Ärztelobby

KBV: Gröhe zeigt Köhler an dpa/APOTHEKE ADHOC, 02.12.2015 14:15 Uhr

Berlin - Das Bundesgesundheitsministerium (BMG) hat bei der Berliner Staatsanwaltschaft Anzeige gegen den ehemaligen Vorstandschef der Kassenärztlichen Bundesvereinigung (KBV), Dr. Andreas Köhler, erstattet. Der Vorwurf lautet auf „Untreue in besonders schwerem Fall“. Das Ministerium bestätigte entsprechende Informationen der Süddeutschen Zeitung (SZ).
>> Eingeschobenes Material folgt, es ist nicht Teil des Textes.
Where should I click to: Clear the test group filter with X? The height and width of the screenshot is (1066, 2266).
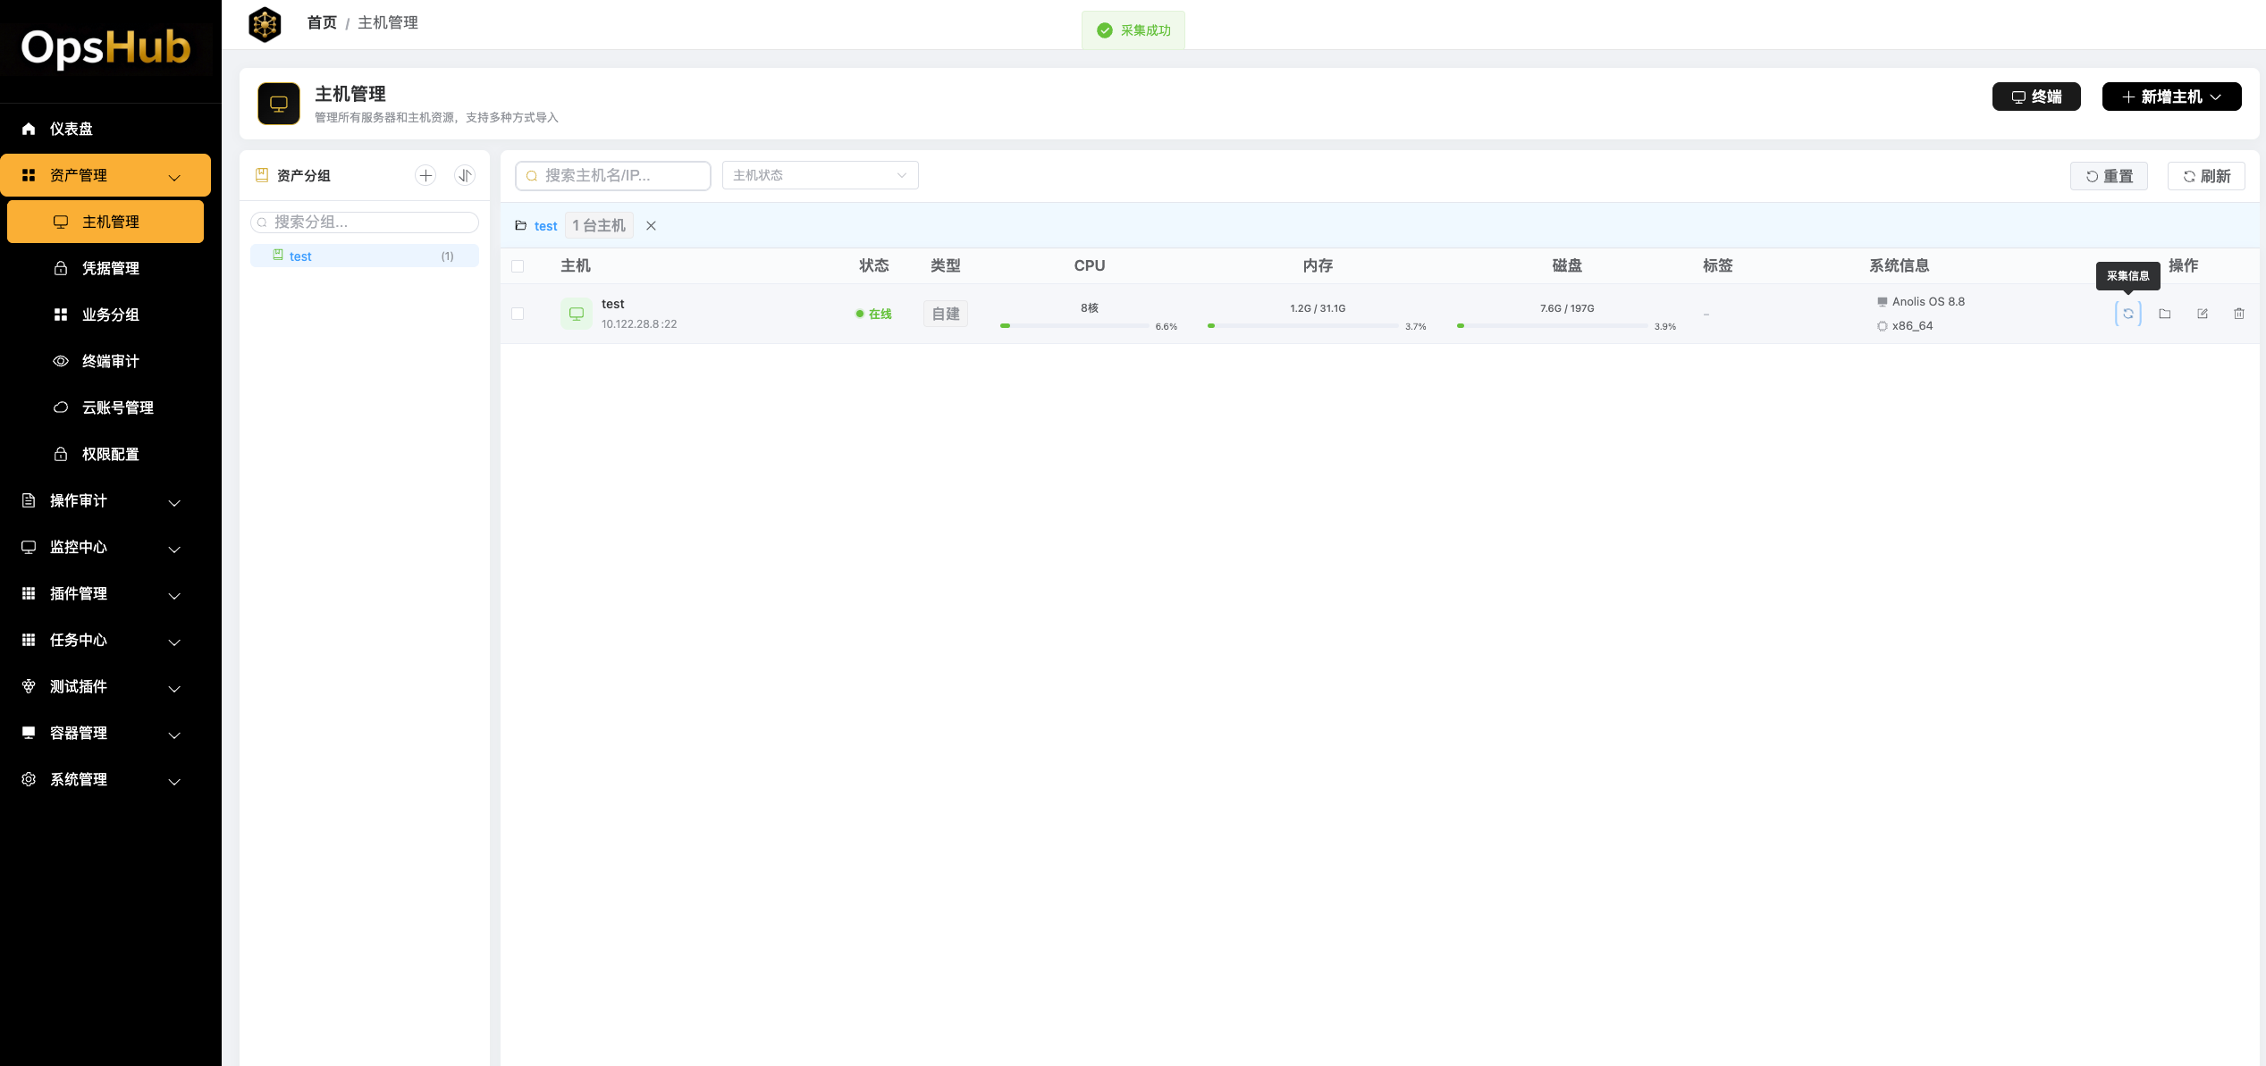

Das Haus von Bundesgesundheitsminister Hermann Gröhe (CDU) hält Köhler demnach vor, neben einem stattlichen Gehalt einen regelmäßig gezahlten Mietkostenzuschuss von der KBV von netto 1500 Euro im Monat erhalten zu haben. Insgesamt habe sich der Zuschuss auf 96.000 Euro belaufen. Das BMG erstattete den Angaben zufolge jetzt Anzeige, weil die Gefahr der Verjährung bestand.

Köhler hatte im November 2013, kurz vor seinem 53. Geburtstag, einen schweren Herzinfarkt erlitten und war daraufhin von seinem Amt zurückgetreten. Er war gut neun Jahre lang Vorstandschef der KBV.

Für Ärger hatte vor gut einem halben Jahr Regina Feldmann gesorgt, die im KBV-Vorstand für die Hausärzte zuständig ist. Sie hatte angeblich im Alleingang das BMG aufgefordert, das Ruhegehalt Köhlers zu prüfen. Damals hatte der „Focus“ berichtet, dieses sei offenbar im September 2014 noch um etwa 10 Prozent angehoben worden – auf etwas mehr als 21.300 Euro im Monat.

Erst im September hatten die Kassenärztlichen Vereinigungen Westfalen-Lippe (KVWL) und Mecklenburg-Vorpommern (KVMV) Strafanzeige gegen Köhler und den Vorsitzenden der KBV-Vertreterversammlung, Hans-Jochen Weidhaas, gestellt. Die KBV selbst hatte Medienberichten zufolge die Untreuevorwürfe untersuchen lassen.